Criado programa que aprimora o combate à violência contra a mulher

ASCOM TJMA
O programa foi instituído por ato do presidente do TJMA, desembargador Lourival Serejo - Foto: Divulgação: Ribamar Pinheiro
O presidente do Tribunal de Justiça do Maranhão (TJ MA), desembargador Lourival Serejo, por meio do Ato da Presidência GP 302020, assinado nesta quinta-feira (24), instituiu o Programa de Implementação e Acompanhamento de Fluxos e Rotinas nas Varas Especializadas de Violência Doméstica e Familiar contra a Mulher, como igualmente nas demais unidades judiciais com competência na matéria.
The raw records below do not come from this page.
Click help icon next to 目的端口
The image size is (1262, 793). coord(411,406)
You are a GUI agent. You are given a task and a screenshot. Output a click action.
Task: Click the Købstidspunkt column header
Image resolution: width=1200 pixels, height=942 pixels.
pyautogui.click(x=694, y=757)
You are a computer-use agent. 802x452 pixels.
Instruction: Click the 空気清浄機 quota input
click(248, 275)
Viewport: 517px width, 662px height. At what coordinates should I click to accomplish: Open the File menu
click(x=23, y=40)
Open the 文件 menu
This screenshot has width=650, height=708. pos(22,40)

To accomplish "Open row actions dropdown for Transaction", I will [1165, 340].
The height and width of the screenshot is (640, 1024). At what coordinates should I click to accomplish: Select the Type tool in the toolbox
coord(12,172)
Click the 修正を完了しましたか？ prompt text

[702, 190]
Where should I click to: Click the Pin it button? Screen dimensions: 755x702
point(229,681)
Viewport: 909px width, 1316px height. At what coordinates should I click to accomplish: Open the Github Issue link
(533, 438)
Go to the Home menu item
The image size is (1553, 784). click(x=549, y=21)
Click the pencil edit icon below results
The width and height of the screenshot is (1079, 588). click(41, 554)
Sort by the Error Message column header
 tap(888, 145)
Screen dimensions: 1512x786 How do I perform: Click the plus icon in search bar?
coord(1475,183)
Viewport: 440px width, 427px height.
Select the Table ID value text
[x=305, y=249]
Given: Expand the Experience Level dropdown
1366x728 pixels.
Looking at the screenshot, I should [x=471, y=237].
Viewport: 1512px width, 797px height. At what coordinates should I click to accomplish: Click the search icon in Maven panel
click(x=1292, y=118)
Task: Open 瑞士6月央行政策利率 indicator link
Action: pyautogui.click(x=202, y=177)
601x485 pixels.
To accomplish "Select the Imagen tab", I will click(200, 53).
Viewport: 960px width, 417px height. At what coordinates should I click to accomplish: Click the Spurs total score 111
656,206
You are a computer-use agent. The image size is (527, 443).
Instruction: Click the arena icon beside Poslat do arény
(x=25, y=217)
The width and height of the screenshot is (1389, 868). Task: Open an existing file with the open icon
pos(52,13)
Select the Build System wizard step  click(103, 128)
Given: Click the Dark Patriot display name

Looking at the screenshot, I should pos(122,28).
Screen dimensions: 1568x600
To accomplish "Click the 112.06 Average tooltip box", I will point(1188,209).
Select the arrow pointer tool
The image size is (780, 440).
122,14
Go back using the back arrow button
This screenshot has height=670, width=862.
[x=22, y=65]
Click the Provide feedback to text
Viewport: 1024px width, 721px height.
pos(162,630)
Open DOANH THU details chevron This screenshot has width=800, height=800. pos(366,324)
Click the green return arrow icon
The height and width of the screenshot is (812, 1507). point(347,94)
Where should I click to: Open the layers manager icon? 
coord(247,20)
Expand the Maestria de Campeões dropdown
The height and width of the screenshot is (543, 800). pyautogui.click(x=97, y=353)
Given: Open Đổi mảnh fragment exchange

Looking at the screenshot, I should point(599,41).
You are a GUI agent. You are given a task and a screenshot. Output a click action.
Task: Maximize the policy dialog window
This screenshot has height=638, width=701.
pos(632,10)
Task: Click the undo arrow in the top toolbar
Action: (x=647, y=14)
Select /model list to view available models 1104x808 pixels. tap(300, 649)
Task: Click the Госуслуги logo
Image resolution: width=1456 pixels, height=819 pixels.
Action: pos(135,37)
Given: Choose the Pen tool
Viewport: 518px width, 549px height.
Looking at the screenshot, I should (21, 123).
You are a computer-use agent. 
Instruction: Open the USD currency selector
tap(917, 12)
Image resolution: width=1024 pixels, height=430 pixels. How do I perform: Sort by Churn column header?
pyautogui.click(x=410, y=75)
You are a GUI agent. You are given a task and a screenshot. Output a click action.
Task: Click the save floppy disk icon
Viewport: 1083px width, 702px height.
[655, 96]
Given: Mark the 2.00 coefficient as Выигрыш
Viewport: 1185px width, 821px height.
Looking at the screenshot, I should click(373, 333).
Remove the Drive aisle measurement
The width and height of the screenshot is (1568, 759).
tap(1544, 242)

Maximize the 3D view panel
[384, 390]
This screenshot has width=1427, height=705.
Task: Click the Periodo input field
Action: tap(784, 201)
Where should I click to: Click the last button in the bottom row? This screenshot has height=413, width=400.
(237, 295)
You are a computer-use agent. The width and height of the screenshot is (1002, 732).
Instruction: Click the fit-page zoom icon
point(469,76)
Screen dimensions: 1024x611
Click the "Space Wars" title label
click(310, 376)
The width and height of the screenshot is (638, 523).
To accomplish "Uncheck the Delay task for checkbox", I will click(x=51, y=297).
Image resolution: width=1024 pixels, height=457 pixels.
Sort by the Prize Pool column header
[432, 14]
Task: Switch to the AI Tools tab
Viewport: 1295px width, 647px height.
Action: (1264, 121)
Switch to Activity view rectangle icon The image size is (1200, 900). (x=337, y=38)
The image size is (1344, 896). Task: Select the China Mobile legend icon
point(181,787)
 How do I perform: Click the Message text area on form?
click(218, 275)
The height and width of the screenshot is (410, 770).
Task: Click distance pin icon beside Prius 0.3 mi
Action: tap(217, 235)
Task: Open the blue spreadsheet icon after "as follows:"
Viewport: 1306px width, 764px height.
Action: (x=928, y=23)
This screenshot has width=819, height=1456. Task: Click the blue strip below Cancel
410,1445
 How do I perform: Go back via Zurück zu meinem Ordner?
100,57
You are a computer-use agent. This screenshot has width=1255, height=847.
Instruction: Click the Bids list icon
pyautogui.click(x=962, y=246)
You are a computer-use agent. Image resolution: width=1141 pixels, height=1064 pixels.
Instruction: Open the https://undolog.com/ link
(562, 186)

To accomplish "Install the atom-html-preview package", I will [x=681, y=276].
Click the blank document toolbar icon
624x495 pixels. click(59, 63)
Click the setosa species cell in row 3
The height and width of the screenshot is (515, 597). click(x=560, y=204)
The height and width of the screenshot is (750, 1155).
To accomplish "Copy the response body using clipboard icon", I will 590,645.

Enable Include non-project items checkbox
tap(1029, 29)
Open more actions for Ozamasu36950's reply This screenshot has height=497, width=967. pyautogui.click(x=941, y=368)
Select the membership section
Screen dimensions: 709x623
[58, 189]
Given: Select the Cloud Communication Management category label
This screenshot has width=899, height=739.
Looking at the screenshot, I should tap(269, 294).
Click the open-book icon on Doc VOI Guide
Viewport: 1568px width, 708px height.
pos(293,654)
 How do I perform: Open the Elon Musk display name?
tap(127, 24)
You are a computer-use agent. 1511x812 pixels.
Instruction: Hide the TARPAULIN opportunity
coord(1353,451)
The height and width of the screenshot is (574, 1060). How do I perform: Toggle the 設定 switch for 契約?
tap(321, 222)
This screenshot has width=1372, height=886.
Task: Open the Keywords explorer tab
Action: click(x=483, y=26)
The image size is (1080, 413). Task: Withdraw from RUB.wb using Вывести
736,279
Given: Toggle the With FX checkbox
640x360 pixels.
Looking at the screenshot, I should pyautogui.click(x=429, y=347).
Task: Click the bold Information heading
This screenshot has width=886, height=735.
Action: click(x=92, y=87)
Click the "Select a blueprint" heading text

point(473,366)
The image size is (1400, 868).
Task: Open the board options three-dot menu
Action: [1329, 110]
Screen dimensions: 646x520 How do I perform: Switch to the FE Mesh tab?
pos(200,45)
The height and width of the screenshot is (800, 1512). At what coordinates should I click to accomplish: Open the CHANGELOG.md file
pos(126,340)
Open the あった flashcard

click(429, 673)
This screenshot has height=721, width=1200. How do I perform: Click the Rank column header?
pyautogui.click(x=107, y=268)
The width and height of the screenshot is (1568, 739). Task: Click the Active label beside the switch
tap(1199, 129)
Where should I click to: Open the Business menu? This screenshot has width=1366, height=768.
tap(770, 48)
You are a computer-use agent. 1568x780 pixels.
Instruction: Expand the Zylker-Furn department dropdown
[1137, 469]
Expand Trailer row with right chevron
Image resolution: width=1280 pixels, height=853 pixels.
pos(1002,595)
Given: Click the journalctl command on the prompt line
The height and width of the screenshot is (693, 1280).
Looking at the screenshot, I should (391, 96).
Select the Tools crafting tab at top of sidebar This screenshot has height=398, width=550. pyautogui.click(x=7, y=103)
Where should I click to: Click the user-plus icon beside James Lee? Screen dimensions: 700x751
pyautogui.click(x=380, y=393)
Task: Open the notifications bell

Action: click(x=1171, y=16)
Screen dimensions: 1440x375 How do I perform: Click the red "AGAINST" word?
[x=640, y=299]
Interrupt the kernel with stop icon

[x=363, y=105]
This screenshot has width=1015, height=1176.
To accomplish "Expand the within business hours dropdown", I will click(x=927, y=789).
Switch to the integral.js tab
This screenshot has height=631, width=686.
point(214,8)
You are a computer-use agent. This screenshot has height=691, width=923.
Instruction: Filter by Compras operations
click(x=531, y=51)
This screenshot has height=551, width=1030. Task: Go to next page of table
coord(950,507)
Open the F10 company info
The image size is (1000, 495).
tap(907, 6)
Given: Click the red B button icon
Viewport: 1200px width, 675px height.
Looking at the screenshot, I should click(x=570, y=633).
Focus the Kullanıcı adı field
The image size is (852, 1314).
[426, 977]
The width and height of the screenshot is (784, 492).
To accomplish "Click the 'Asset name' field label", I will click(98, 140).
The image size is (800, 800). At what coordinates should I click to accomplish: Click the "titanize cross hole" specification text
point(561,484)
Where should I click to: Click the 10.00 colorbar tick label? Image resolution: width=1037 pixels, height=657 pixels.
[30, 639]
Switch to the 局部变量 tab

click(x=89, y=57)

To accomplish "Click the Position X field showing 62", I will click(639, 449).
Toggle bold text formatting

Dentre as ações a serem desenvolvidas para dar efetividade ao programa estão: o diagnóstico, a partir de instrumental elaborado para fins de mapeamento das necessidades das unidades judiciais; a elaboração de manual de procedimentos, fluxos e rotinas, com base no rito processual adequado a cada tipo de processo (medidas protetivas de urgência, ações penais) ou procedimento administrativo (inquéritos policiais); e reconhecimento com “Selo CEMULHER” das unidades que aderirem à iniciativa e conseguirem desenvolver os trabalhos em consonância com as orientações.

De acordo com o ato, o programa será efetivado pela Coordenaria Estadual da Mulher em Situação de Violência Doméstica e Familiar do Tribunal (CEMULHER/ TJMA), em parceria com a Corregedoria Geral da Justiça (CGJ).

PRIMEIRA FASE - A primeira fase do programa será desenvolvida no Juizado Especial de Violência Doméstica e Familiar contra a Mulher de São José de Ribamar, tornando-se experiência piloto, com a perspectiva de posterior interiorização, a depender dos resultados alcançados.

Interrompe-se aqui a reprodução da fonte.